Reproduce the lines of the records from the one containing "Where should I" through the one containing "[x=354, y=140]", with both of those lines included.

=== Data for this task ===
-*-*-

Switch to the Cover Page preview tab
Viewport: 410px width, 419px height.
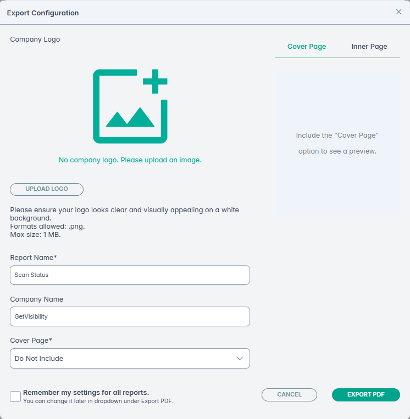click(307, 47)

-*-*-

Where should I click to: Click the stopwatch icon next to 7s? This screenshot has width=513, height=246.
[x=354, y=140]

-*-*-

=== Full solution ===
Where should I click to: Click the stopwatch icon next to 7s? This screenshot has width=513, height=246.
[x=354, y=140]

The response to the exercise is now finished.